-- Opening Marker --
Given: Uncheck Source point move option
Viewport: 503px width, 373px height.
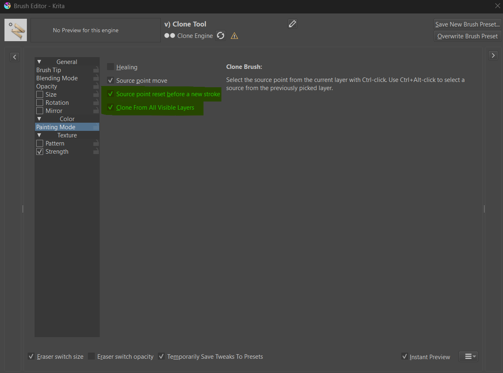Looking at the screenshot, I should coord(111,80).
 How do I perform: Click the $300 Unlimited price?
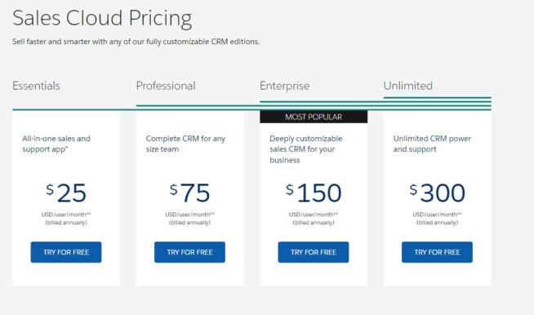point(437,193)
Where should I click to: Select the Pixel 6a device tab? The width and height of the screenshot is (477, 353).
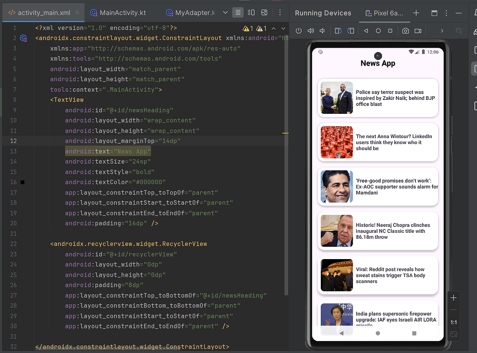click(x=384, y=12)
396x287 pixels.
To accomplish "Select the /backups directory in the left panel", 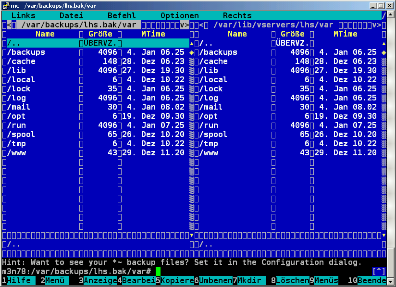I will click(x=26, y=52).
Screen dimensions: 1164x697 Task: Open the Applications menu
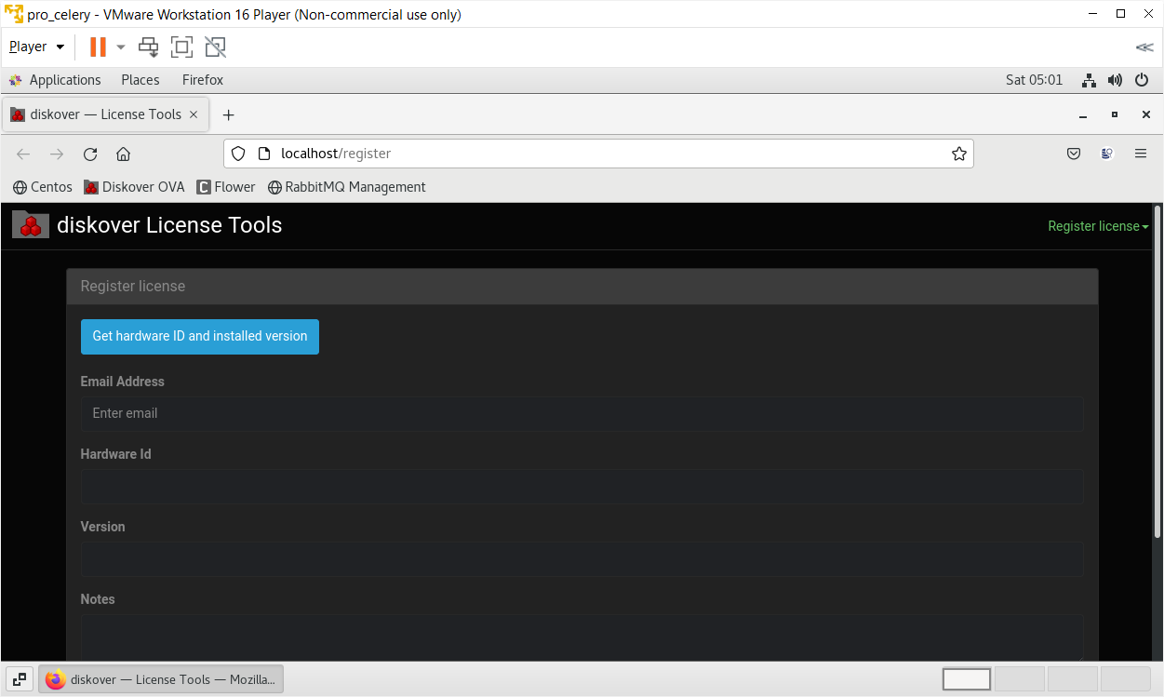coord(64,80)
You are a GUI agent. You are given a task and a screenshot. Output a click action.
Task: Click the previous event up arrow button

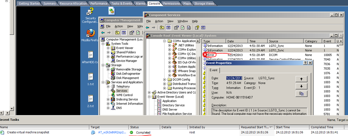[x=301, y=79]
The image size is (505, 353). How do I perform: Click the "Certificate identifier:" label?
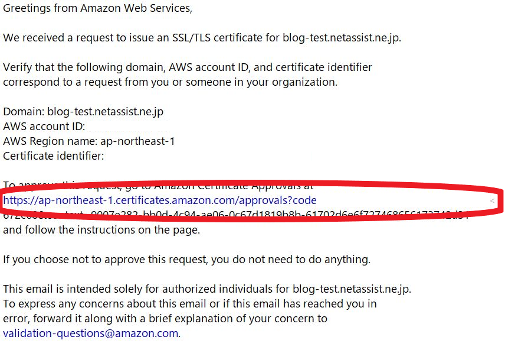(x=54, y=156)
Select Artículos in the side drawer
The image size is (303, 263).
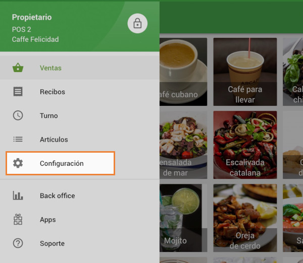54,140

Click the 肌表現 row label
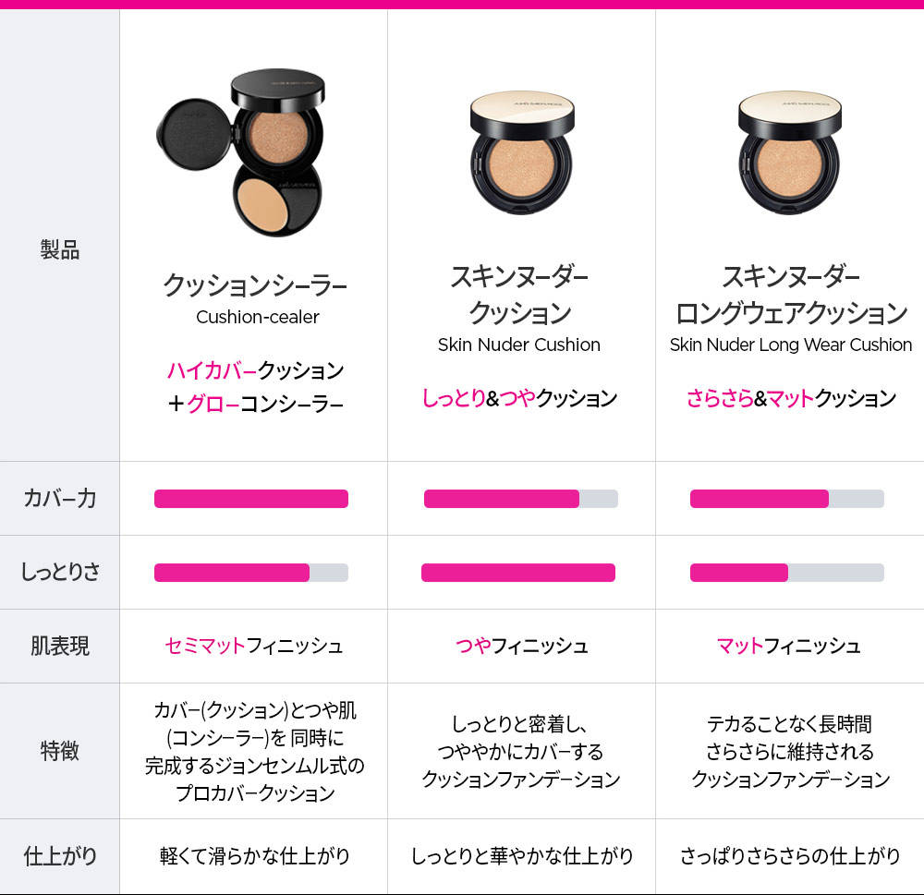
-- Closing Marker --
WORK INSTRUCTION: Exactly the lines from the one containing "Task: Click the" through the last line of the data above should be output, both ends included, with every picture left out.

SOLUTION:
Task: Click the previous event up arrow button

[x=301, y=79]
The image size is (505, 353). How do I perform: Click the "Certificate identifier:" label?
(x=54, y=156)
Select Artículos in the side drawer
The image size is (303, 263).
54,140

Click the 肌表現 row label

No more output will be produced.